--- Supplied information ---
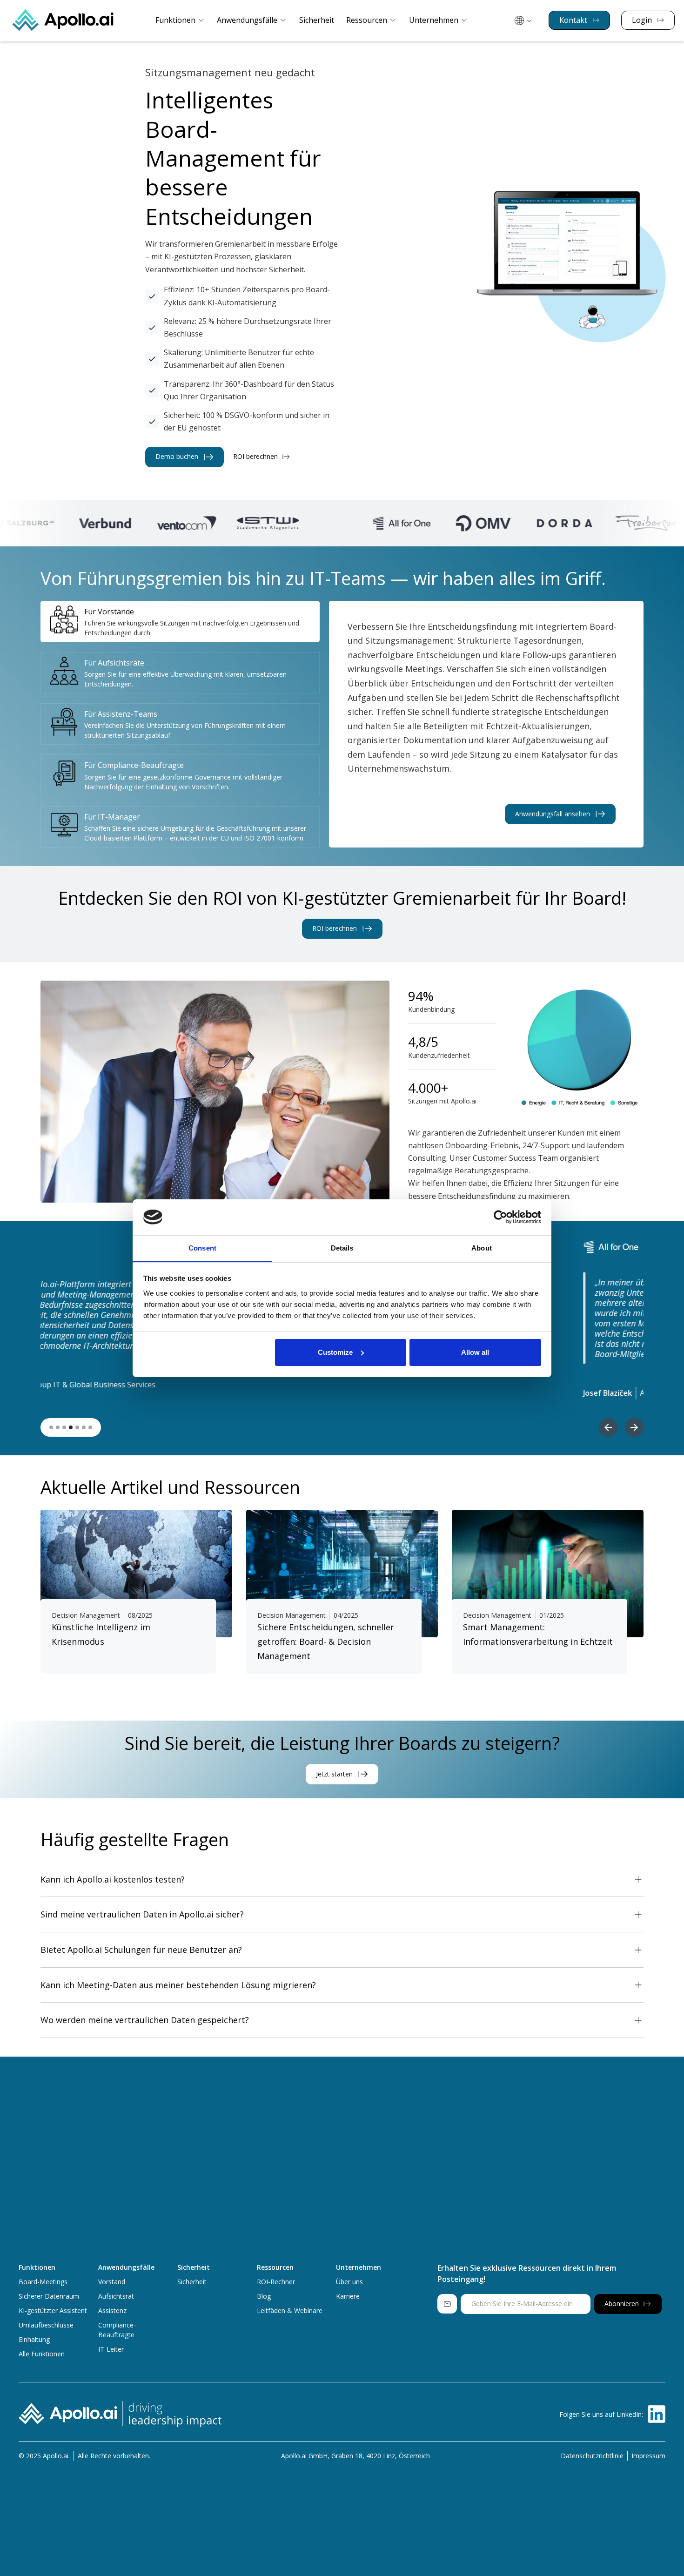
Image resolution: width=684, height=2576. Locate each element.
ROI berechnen (255, 457)
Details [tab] (342, 1247)
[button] (180, 20)
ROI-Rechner (276, 2281)
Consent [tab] (202, 1247)
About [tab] (481, 1247)
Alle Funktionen (42, 2353)
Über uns (349, 2281)
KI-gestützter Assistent (53, 2310)
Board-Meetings (43, 2281)
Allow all (475, 1352)
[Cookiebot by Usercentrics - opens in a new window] (500, 1217)
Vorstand (111, 2281)
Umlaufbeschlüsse (46, 2324)
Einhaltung (34, 2339)
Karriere (348, 2296)
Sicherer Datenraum (49, 2296)
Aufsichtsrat (116, 2296)
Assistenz (112, 2310)
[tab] (180, 621)
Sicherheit (316, 20)
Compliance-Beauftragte (117, 2329)
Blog (264, 2296)
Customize (335, 1352)
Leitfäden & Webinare (289, 2310)
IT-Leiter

--- Instructions for the task ---
Repeat exactly the lines starting at the line with "Alle Funktionen (42, 2353)" and ending with the final line of the entries. Include nothing else.

--- Expected answer ---
Alle Funktionen (42, 2353)
Über uns (349, 2281)
KI-gestützter Assistent (53, 2310)
Board-Meetings (43, 2281)
Allow all (475, 1352)
[Cookiebot by Usercentrics - opens in a new window] (500, 1217)
Vorstand (111, 2281)
Umlaufbeschlüsse (46, 2324)
Einhaltung (34, 2339)
Karriere (348, 2296)
Sicherer Datenraum (49, 2296)
Aufsichtsrat (116, 2296)
Assistenz (112, 2310)
[tab] (180, 621)
Sicherheit (316, 20)
Compliance-Beauftragte (117, 2329)
Blog (264, 2296)
Customize (335, 1352)
Leitfäden & Webinare (289, 2310)
IT-Leiter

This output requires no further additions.